• **Text extract**:
Millions of students across the country received their GCSE results yesterday and for most it is a time dominated by excitement and apprehension. Students will naturally be eager, and perhaps a little nervous, to discover the grades they achieved in their vast array of subjects. However, for many, English and Maths will be their biggest concern.
For those who don't pass, the prospect of impending retakes will be a cause for concern, and while pass rates in GCSE results are likely to decrease due to 17 years olds retaking their exams, it begs the question - should obtaining a GCSE in English and Maths still be compulsory?
Compulsory Maths & English GCSE: Advantages
A teacher's concern lies predominantly with providing their students with the highest standard of education possible, giving them a wealth of knowledge which they hope will serve them well in the 'grown-up' world. Indeed, the basic literacy and numeracy skills learnt while studying English and Maths at GCSE level do undoubtedly help students in numerous daily tasks, for example, writing an appropriate CV, sending a well-worded email, and being able to calculate bills. Life skills deemed essential for any student in the 21st Century.
Additionally, the foundation students gain from studying English and Maths at GCSE level aids them in all their other academic studies. For example, the language skills achieved through the study of English are essential for writing essays and for class discussion. Similarly, the use of logic when solving algebraic equations is also a necessary when studying areas of physics.
Many employers require English and Maths GCSE as a minimum requirement, and therefore, it is undeniable that your job prospects in most industries could be jeopardised if you have not achieved the qualifications, which are now deemed necessary.
Ideally students should have the support they need to achieve the grades in their school. Unfortunately, the level of support offered varies depending on the school, however, the availability of GCSE tutors and online revision courses can help students that are struggling.

• **Recorded information**:
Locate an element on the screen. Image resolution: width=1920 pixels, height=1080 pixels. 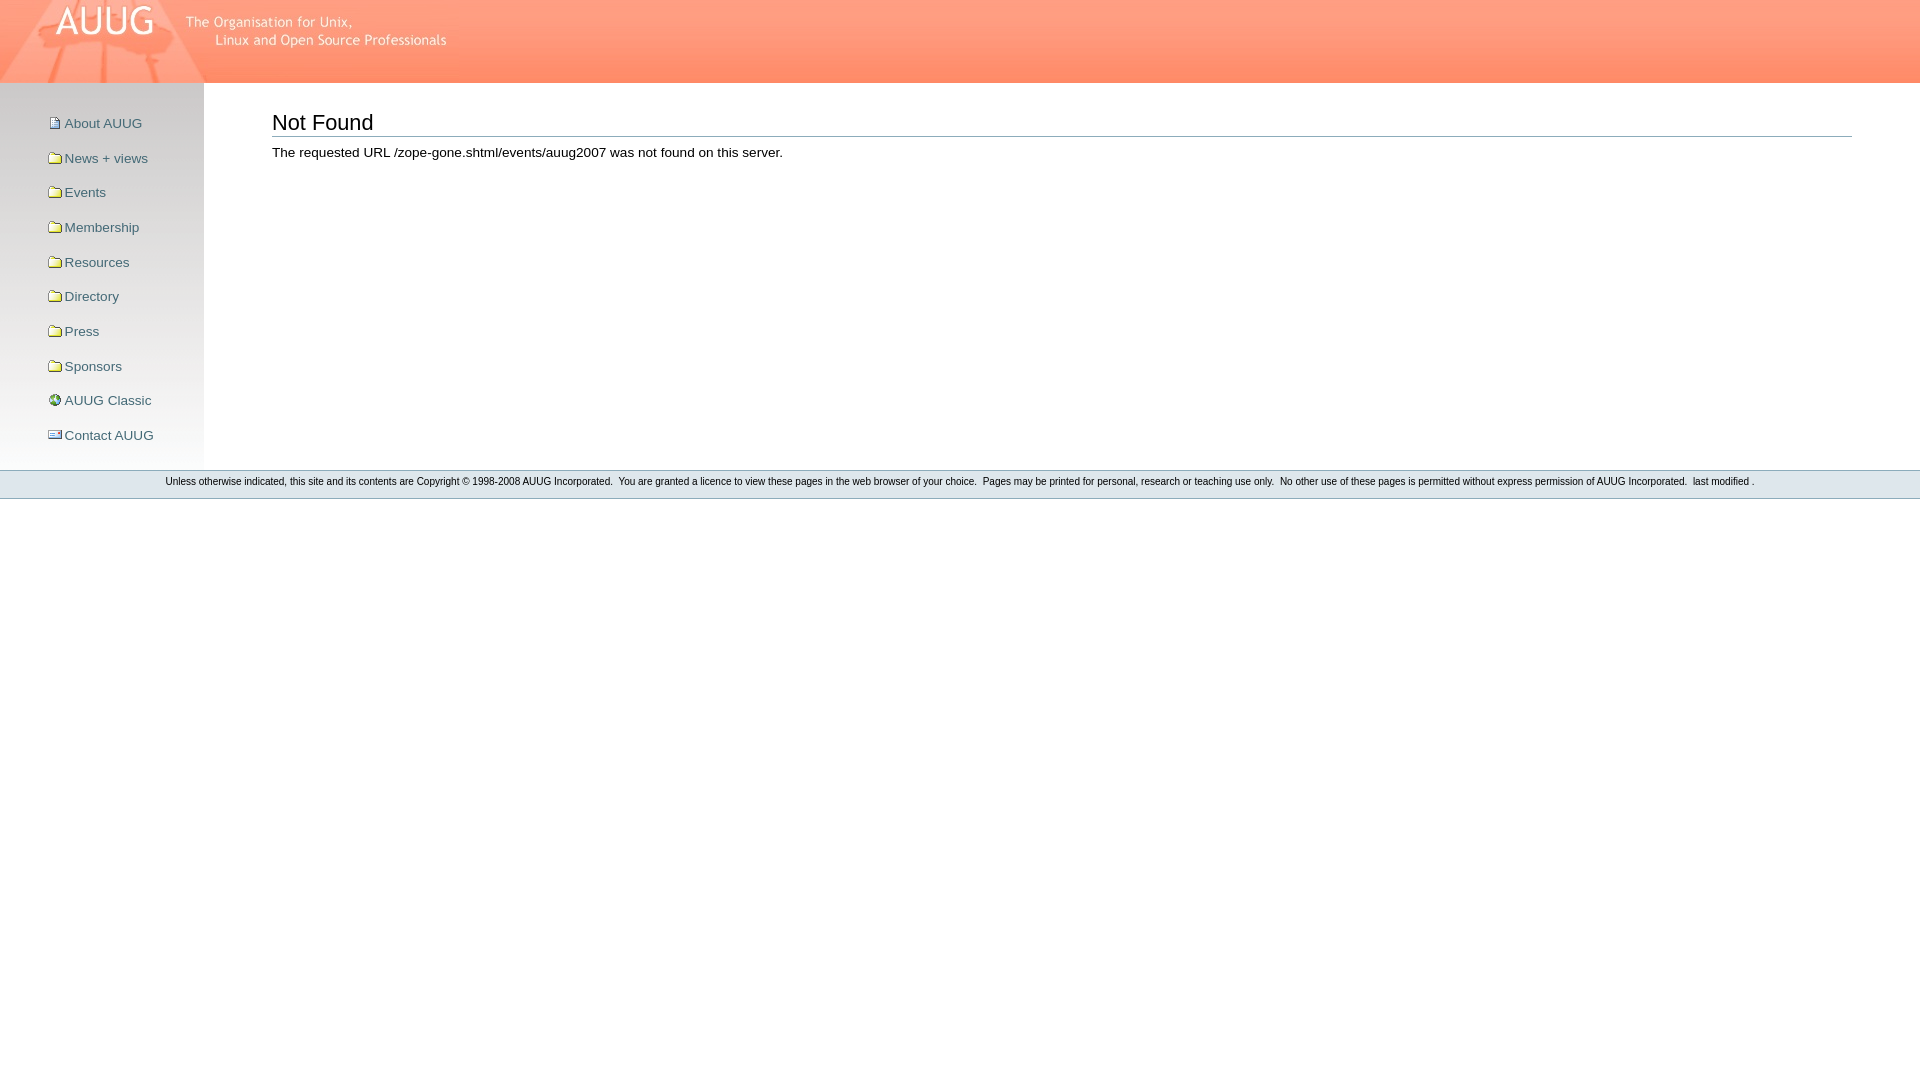
'News + views' is located at coordinates (118, 157).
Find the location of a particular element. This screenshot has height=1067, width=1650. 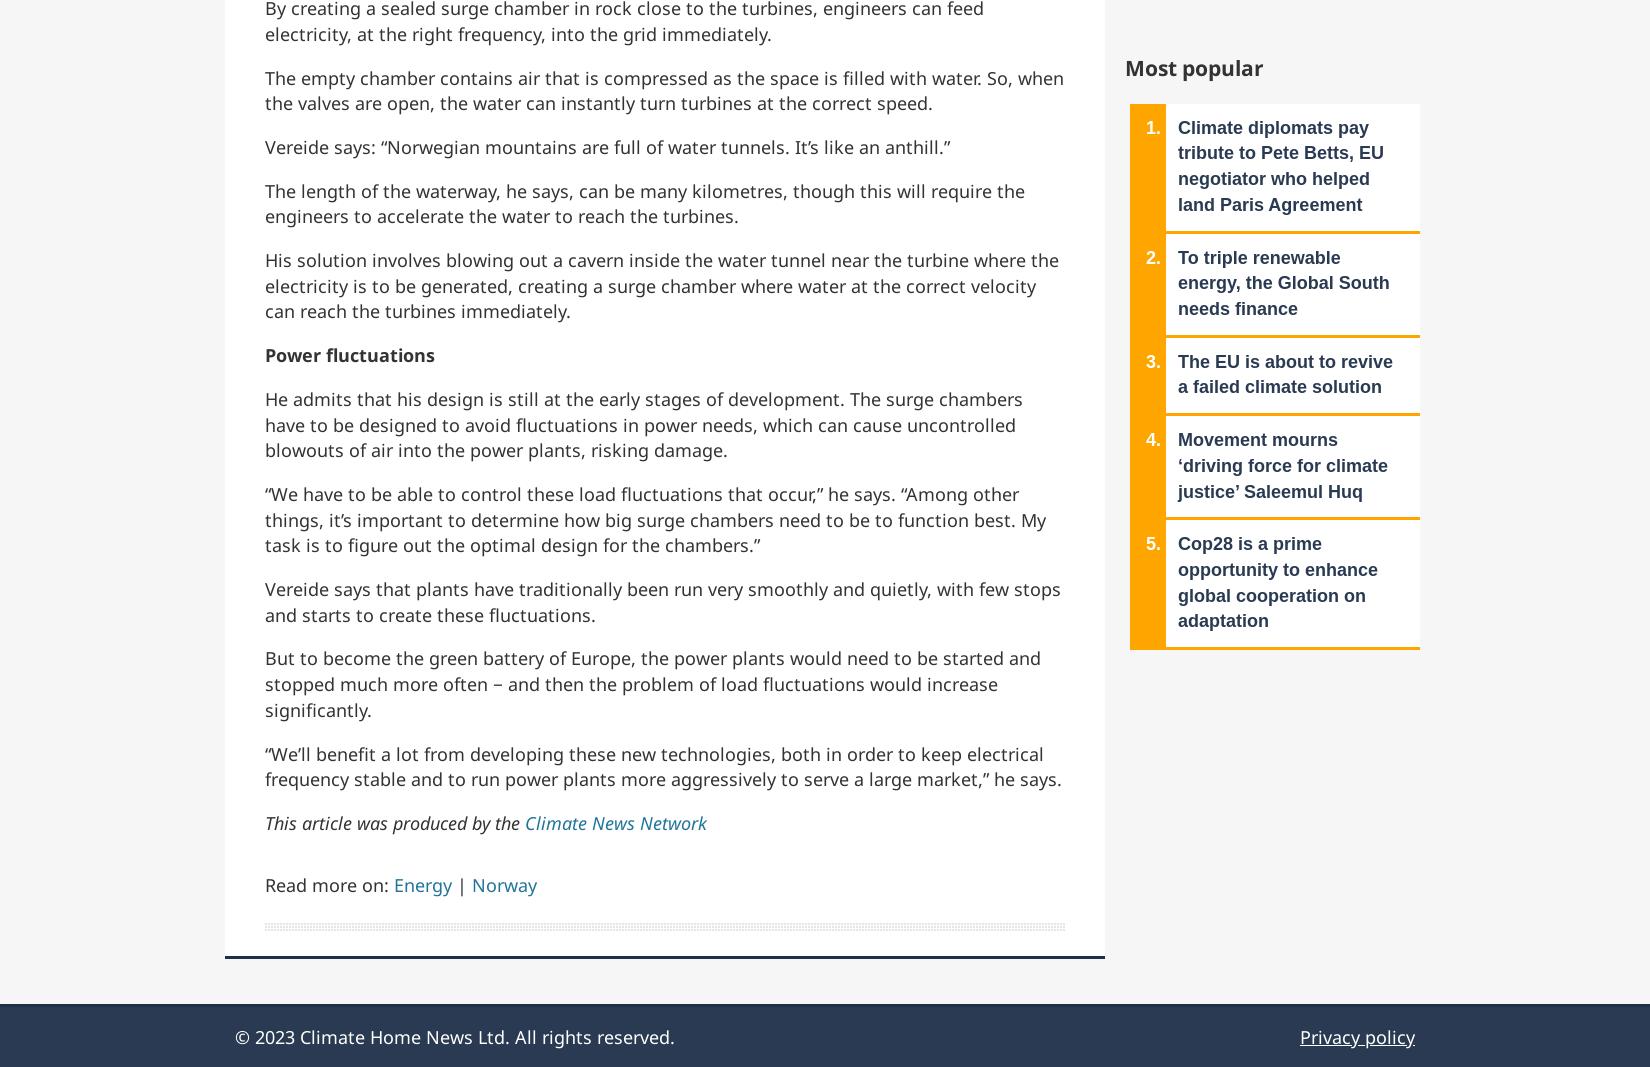

'Climate News Network' is located at coordinates (614, 821).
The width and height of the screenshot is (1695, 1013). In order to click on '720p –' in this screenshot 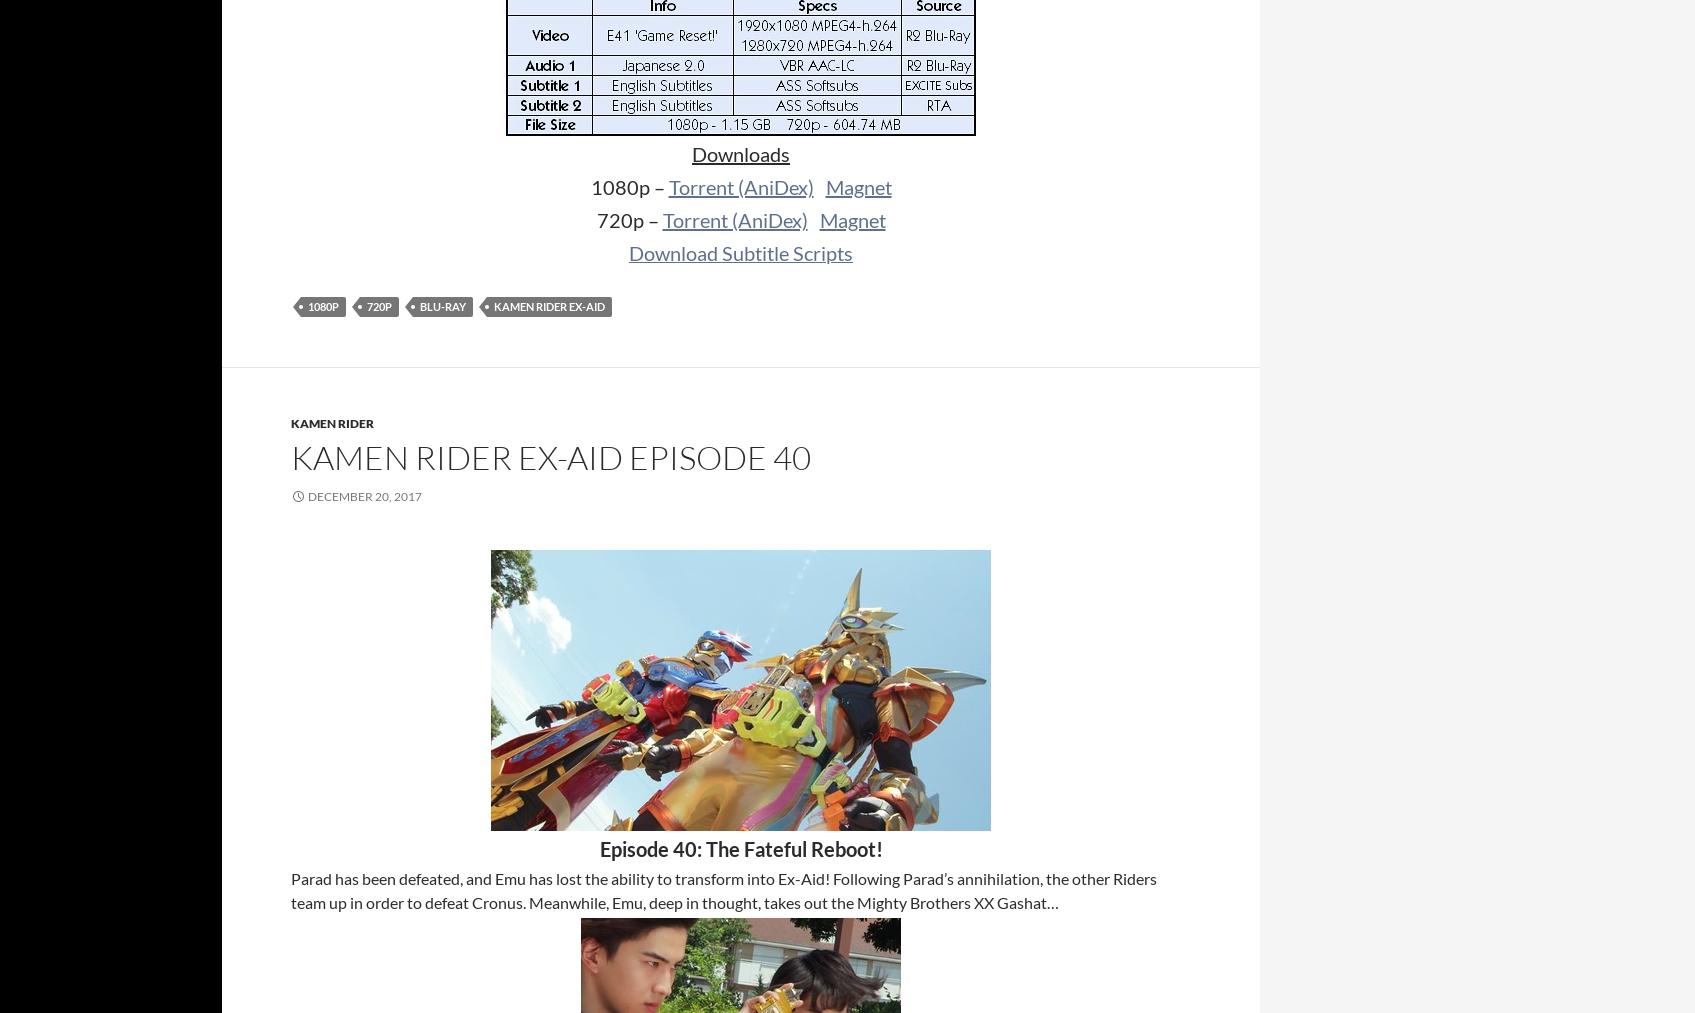, I will do `click(594, 219)`.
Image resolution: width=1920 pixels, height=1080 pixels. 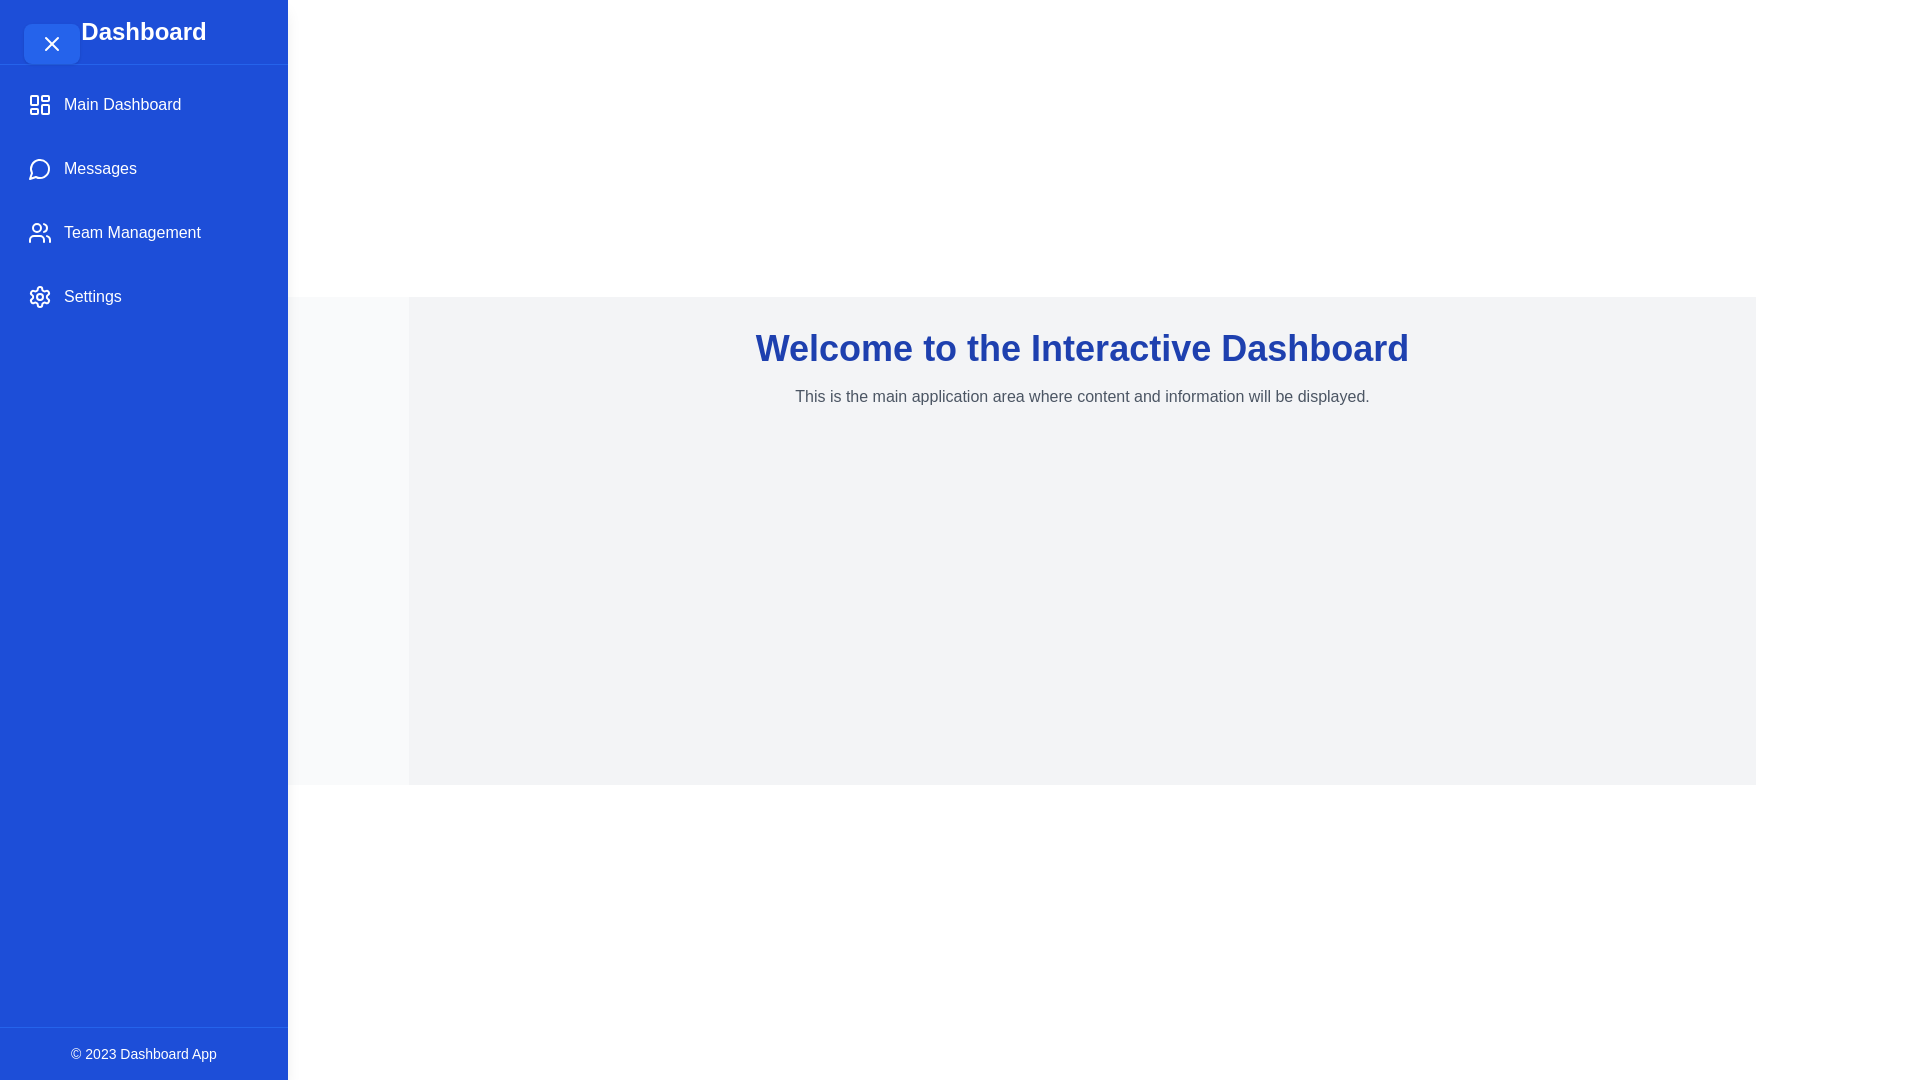 What do you see at coordinates (52, 43) in the screenshot?
I see `toggle button at the top-left corner to toggle the drawer visibility` at bounding box center [52, 43].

• **Stated exercise 1**: Return the stretch of the GCSE English and Maths text from "Additionally, the foundation" through "now deemed necessary.", copied word for word.
• **Stated exercise 2**: Write the next part of the article on compulsory GCSE English and Maths, picking up after its last sentence.

• **Task result 1**:
Additionally, the foundation students gain from studying English and Maths at GCSE level aids them in all their other academic studies. For example, the language skills achieved through the study of English are essential for writing essays and for class discussion. Similarly, the use of logic when solving algebraic equations is also a necessary when studying areas of physics.
Many employers require English and Maths GCSE as a minimum requirement, and therefore, it is undeniable that your job prospects in most industries could be jeopardised if you have not achieved the qualifications, which are now deemed necessary.

• **Task result 2**:
Compulsory Maths & English GCSE: Disadvantages
On the other hand, it has been argued that there are downsides to labelling certain qualifications as compulsory.
Firstly, the stress endured by students forced to study a subject they don't enjoy or have a natural inclination to is much greater.
Secondly, retaking exams can slow a students' momentum to learn and affect their self-esteem and confidence. Re-sitting GCSE exams can lead to low self-efficacy, unset and even despair. Some students have sat the exams 5 or more times, trying to pass. In the end this is not for them, and that is what should be recognised. That in fact Maths and English is not everyone's cup of tea, and making it compulsory is very stressful. We don't make it compulsory to take music exams over and over nor do we make it essential to be good at sport or business.
Specialist GCSE retake courses can help a student to pass or even improve their grades, and until there is a progressive shift in attitudes as to the importance of the Maths and English GCSE it naturally makes sense for their to be provision to allow students to retake their exams.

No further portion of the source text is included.